◆ **WRITTEN PROBLEM**:
Rewrite the data from the line containing "This screenshot has width=1014, height=402." through the end, swapping "Maintenance" for "Settings" and leaving everything else unchanged. Omit the pictures from your answer.

◆ **ENTRIES SHOWN**:
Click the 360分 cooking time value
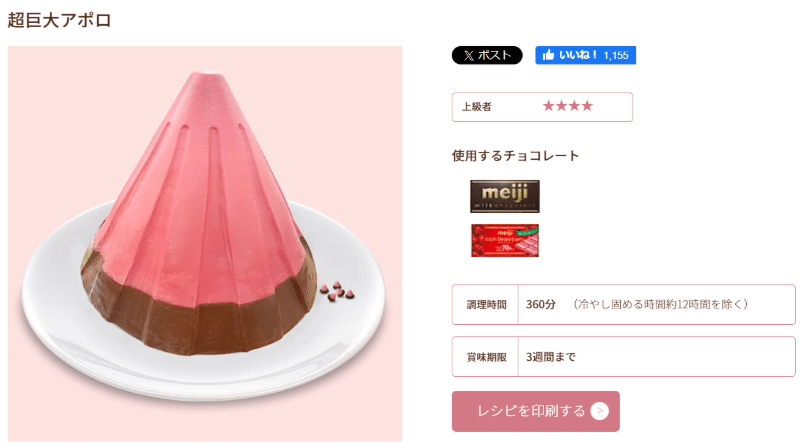Screen dimensions: 803x447 541,304
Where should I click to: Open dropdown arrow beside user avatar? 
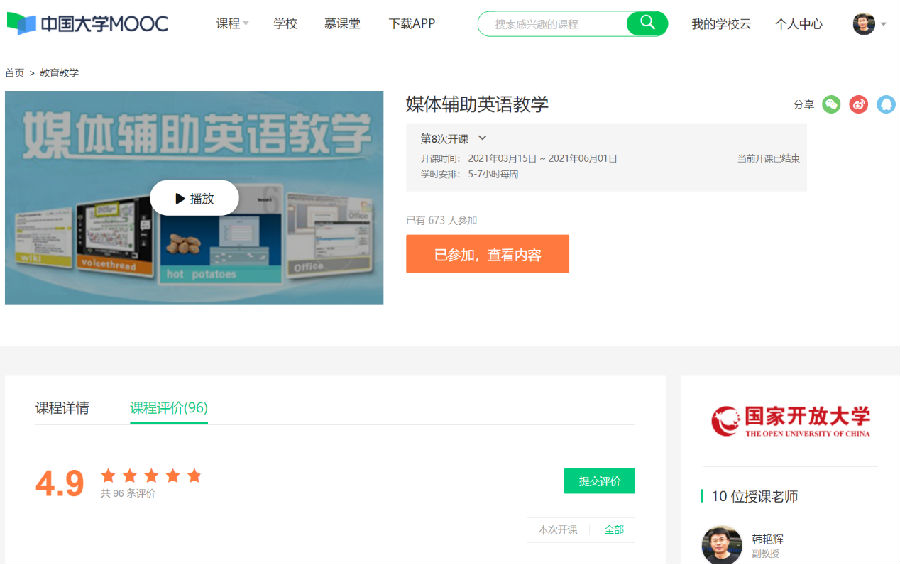[x=884, y=24]
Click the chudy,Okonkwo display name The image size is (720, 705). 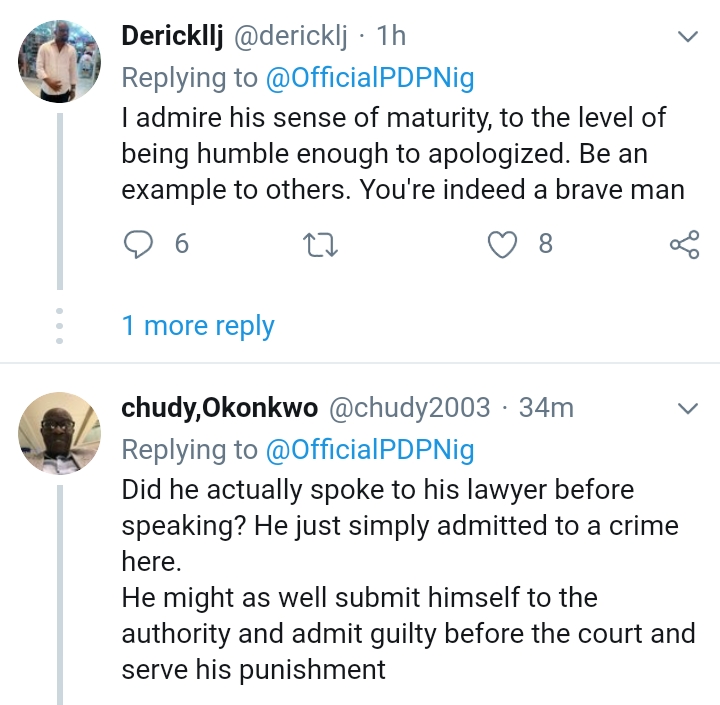(x=219, y=408)
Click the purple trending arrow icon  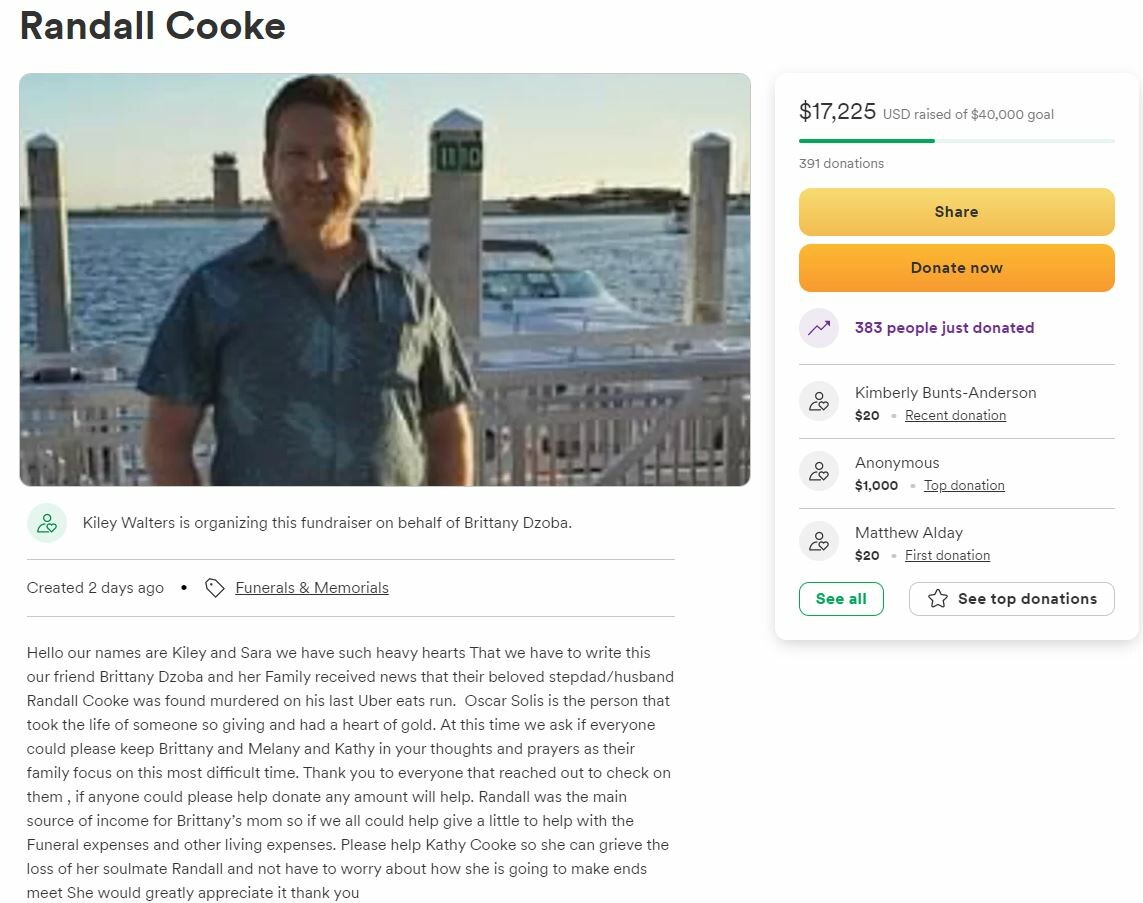pos(819,327)
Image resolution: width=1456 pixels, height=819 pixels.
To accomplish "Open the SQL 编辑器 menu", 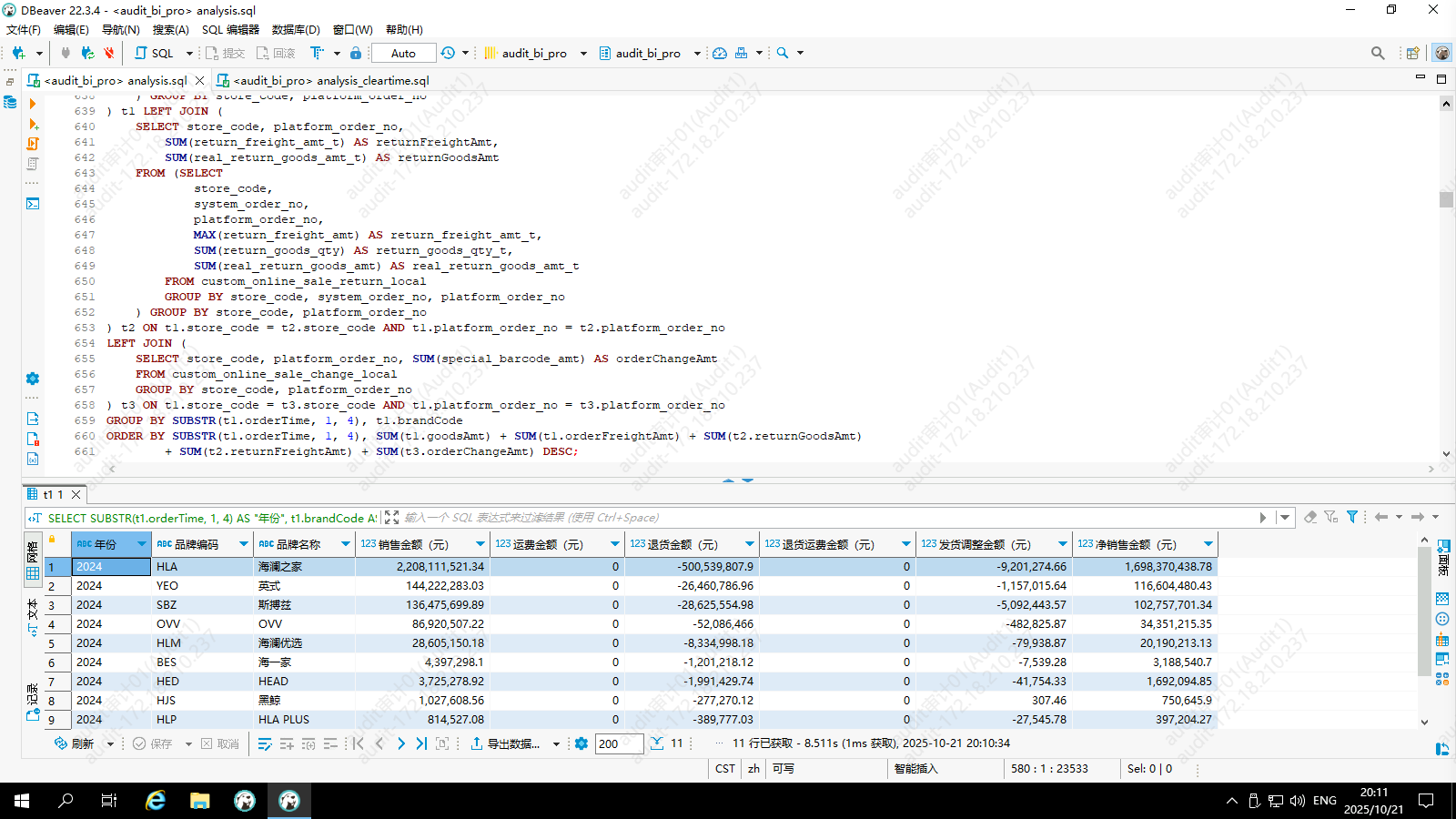I will pyautogui.click(x=230, y=29).
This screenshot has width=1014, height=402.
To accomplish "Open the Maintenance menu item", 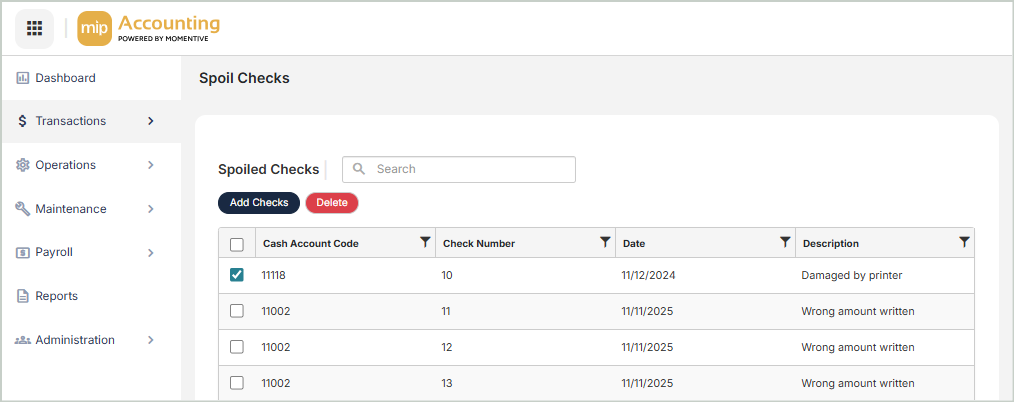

◆ **FINISHED TASK**:
This screenshot has width=1014, height=402.
To accomplish "Open the Settings menu item", 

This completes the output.